An appreciation post for women in the office
November 10, 2021
“I’m trying to write code, but Rebecca won’t stop talking about her feelings.” This is what a guy at work said (as a joke) a couple of years ago when I was talking about this or that with my team. I was probably talking about what it’s like to date in the city, or detailing an awful tinder date I had over the weekend, or maybe just boo-hoo-ing over something or other. You never know with me. I tend to be an open book in all aspects of life, and have no problem answering the question “How are you?” honestly and openly – and with plenty of detail. Ya know, in a work-appropiate-ish kind of way, at least. I find myself chatting away, dishing out gossip from my personal life, telling spunky, self-deprecating stories about car accidents I almost caused in my morning commute, or detailing my new recipe for pork tenderloin I’m trying over the weekend – only to look up and realize that the men around me are in agony and would like nothing more than for me to zip it and write some code. I get it, guys. Sorry.

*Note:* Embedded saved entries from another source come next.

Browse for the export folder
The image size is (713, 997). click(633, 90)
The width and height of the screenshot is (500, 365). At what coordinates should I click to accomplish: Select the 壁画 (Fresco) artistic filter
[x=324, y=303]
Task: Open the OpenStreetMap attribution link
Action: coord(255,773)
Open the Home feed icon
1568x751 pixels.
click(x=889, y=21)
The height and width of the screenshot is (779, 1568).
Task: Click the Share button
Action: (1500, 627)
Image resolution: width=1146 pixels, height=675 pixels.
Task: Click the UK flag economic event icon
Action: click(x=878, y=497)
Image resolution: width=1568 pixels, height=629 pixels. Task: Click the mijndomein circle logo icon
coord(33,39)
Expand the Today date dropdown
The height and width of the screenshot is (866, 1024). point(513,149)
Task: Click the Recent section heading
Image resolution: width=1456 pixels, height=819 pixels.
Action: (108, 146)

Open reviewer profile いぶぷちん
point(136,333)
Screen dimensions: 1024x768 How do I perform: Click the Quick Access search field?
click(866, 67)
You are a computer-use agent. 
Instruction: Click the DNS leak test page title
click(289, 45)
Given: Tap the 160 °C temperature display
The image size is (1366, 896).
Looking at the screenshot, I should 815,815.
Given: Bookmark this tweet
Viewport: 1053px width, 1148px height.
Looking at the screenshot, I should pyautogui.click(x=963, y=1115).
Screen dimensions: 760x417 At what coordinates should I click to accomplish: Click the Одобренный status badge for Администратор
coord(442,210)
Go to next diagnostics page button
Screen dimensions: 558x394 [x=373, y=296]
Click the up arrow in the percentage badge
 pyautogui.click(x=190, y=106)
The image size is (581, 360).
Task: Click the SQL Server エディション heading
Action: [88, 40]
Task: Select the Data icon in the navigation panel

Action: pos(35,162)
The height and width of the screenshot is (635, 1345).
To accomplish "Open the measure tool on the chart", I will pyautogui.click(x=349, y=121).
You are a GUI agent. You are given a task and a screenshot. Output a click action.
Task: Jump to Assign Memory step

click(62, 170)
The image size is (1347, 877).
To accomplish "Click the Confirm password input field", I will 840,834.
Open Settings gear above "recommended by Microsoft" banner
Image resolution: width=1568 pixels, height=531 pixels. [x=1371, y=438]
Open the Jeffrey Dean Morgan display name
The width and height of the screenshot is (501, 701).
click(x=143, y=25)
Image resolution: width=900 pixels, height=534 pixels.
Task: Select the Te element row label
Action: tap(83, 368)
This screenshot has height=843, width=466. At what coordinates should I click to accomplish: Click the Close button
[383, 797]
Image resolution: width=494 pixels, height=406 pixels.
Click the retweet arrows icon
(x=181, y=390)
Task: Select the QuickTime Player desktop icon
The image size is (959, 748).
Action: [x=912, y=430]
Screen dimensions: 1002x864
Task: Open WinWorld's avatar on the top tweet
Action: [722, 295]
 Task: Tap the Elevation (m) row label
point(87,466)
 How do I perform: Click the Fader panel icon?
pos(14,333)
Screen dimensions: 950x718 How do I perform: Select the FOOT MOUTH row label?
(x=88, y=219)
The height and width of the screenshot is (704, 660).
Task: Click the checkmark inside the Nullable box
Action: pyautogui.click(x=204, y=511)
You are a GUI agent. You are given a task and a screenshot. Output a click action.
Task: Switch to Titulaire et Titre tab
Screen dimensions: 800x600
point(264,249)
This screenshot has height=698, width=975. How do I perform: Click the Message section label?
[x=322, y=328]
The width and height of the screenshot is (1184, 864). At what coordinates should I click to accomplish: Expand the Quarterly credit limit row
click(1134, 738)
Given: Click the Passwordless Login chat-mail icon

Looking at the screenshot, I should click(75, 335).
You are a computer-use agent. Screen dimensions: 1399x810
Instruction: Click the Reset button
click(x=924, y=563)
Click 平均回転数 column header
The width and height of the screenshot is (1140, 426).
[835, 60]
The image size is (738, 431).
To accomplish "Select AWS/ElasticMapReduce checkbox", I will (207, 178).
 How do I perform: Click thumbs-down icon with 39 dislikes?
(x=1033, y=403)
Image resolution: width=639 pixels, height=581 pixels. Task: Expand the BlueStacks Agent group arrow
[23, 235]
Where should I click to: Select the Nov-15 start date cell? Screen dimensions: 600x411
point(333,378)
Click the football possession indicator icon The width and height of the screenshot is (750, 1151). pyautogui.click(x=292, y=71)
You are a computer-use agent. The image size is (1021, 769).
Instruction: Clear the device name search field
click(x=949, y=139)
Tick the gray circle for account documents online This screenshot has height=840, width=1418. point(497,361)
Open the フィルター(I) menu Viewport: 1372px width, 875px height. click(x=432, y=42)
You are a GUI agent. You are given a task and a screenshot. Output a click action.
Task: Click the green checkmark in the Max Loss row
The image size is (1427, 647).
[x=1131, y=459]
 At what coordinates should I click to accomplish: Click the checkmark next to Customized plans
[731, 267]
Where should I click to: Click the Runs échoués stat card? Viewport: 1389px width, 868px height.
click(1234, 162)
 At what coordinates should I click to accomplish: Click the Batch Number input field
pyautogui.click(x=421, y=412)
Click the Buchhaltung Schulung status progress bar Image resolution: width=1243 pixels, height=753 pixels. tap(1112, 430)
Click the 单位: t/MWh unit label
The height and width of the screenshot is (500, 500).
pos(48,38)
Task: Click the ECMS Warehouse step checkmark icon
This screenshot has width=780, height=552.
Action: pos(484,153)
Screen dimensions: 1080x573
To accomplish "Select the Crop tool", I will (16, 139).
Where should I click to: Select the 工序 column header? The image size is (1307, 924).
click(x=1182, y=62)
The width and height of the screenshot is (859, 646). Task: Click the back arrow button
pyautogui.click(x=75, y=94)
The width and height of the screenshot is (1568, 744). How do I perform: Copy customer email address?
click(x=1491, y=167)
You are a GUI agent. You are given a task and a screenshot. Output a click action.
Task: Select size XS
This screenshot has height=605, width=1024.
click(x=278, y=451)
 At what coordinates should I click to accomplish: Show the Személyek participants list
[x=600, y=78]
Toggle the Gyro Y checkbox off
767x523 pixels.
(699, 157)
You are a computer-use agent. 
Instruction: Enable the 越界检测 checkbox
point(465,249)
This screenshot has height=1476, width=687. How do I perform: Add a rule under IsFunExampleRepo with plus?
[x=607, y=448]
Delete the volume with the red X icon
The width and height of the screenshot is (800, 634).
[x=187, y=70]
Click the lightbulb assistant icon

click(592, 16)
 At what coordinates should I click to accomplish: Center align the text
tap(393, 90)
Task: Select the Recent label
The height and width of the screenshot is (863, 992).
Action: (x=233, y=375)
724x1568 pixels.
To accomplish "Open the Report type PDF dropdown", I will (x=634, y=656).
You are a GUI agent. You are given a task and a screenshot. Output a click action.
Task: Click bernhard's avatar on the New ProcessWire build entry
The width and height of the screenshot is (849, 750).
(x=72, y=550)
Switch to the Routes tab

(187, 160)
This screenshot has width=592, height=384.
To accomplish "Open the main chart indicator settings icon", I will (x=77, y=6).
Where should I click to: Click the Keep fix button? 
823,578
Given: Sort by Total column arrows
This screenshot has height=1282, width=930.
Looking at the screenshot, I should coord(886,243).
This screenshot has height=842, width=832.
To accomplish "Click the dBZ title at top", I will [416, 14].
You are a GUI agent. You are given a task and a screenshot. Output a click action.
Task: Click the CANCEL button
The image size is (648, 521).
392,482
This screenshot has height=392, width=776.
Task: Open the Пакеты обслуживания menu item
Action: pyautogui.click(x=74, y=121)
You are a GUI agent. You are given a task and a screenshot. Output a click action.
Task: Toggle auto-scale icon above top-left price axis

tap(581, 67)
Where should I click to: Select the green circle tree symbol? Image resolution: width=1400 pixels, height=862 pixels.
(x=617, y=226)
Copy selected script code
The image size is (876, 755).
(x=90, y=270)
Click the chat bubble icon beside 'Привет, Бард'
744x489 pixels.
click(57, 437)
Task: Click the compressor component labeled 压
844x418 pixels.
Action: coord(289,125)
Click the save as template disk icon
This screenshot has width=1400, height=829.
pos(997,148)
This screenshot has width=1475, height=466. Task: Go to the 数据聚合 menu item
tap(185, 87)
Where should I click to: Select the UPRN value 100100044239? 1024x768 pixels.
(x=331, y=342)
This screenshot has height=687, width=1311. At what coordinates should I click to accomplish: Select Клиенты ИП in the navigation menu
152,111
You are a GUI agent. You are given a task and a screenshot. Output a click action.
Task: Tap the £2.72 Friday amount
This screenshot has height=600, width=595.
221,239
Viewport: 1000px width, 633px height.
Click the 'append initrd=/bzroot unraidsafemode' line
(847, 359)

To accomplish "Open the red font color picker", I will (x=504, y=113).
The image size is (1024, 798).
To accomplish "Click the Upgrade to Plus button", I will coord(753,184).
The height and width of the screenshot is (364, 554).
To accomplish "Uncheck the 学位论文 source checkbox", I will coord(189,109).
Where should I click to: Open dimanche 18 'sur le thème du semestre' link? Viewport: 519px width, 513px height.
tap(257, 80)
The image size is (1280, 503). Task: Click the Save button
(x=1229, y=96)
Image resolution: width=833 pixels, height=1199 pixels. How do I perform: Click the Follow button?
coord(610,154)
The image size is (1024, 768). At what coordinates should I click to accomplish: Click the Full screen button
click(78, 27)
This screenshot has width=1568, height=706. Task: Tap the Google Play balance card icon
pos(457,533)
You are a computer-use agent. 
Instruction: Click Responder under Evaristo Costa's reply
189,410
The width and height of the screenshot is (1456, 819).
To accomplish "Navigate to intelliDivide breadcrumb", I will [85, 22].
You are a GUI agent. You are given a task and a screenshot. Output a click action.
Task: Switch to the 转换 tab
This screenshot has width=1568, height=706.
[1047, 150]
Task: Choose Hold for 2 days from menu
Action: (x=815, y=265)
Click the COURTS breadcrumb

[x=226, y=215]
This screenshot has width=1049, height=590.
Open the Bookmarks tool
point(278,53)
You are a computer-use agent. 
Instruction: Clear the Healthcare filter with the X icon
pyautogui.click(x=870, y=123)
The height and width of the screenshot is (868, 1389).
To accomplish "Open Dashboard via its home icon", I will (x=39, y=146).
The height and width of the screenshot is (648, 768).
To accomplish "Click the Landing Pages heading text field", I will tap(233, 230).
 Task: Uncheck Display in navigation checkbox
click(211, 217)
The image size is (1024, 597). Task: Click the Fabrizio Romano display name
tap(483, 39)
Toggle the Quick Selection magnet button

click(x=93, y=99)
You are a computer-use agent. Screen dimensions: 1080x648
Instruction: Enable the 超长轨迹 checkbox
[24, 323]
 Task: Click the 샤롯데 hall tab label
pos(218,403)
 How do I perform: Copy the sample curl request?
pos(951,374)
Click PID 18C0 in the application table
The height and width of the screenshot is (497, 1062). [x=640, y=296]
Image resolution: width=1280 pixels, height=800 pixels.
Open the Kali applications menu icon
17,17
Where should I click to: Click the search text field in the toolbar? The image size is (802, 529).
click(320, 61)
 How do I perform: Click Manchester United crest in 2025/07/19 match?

I haven’t had another woman on my team at work since 2018. This is not exactly surprising – I work in a very dude-heavy field. Lady data scientists are not unicorns anymore, thanks to the power of STEM initiatives, but we are still less than prevalent. I was at a work event the other day and noticed that by the end of the event, there were two women left in the room and about 30 men. As I was walking out for the evening, my friend made a joke that I couldn’t leave and abandon the other lady – but it was like 9 pm and this old lady needed to be in bed by 10, so I left her to fend for herself.
Now don’t get me wrong. The men I work with and for (see my previous post about Frank, Chris and Steve) are brilliant, funny, supportive, awesome people. I wouldn’t change the composition of my team for anything. In fact, my work-husband who recently switched companies was and is one of my closest friends in DC. He makes me spicy pickles. But over the last few weeks, I have renewed my focus on making lady friends at work. When I was on a different contract a few years ago, I had three other ladies on my team. We used to take morning walks to buy Diet Sunkist at the snack shop on the first floor, and took breaks in the afternoon to walk up and down the stairs. We had happy hours after work, and hung out, went on hikes and took fitness classes together on weekends. We really had an awesome support system in place and built an amazing rapport where we all felt comfortable sharing our authentic selves. It was amazing to work with these smart, successful women and build judgement-free friendships. I want to build relationships like that again.
It’s been a bit of a process, but I’ve slowly been collecting friends in the office by inserting myself awkwardly into conversations with ladies who work on different teams. I usually meet them organically when I’m squatting at a computer I’m not supposed to be on, or in a cross-team meeting. Then I invite them to coffee/lunch at the cafe in our building. Then I make my friend move and invite them to dinner or drinks after work. My campaign has been a huge success and I’ve had dinner with three different office ladies over the last couple of weeks! One of them is a mother of two, one of them is a marathon-runner who broke off an engagement earlier this year, and another is a single lady who doesn’t like her roommate and loves to travel. I have so enjoyed getting to know these people – they are so brilliant and accomplished, with interesting backgrounds. They are also very open and willing to divulge personal details of their lives. They talk about dating, marriage, children, dogs, dreams of owning homes, and their families with abandon. Most importantly, they listen and respond when I do the same.
I don’t want it to sound as if I’m criticizing men for being less open or less willing to listen. I don’t think that’s the case at all. I just think the lines are drawn a bit more firmly for what men are willing to discuss with women at work and how much of themselves they are willing to share. And I think most non-crazy women also have the same boundaries with men at the office (as I said, I’m a bit nutty, so this doesn’t apply to me). So while I am constantly in awe of the gentlemen who write awesome code with me, and make fun of me, and make me laugh until my cheeks hurt – I am super excited to be forging some lady connections at work. It also helps that none of these women are data scientists – we are less likely to talk about gini coefficients over dinner and lemon drops.
In the spirit of my gratefulness theme this month, I feel incredibly grateful that I work with such amazing people, men and women alike. I feel grateful that I am being brave and branching out to make new connections. I’m grateful that my attempts have been well-received and for the fun nights out I’ve had as a result. I’m also grateful for the reminder that I am a fun, likable person – someone choosing to spend time with you when they aren’t getting paid to do so is a huge boost to self-esteem. I’m grateful for my office ladies of the past and present and their kind hearts and open ears, and hopeful that I can provide the same to them.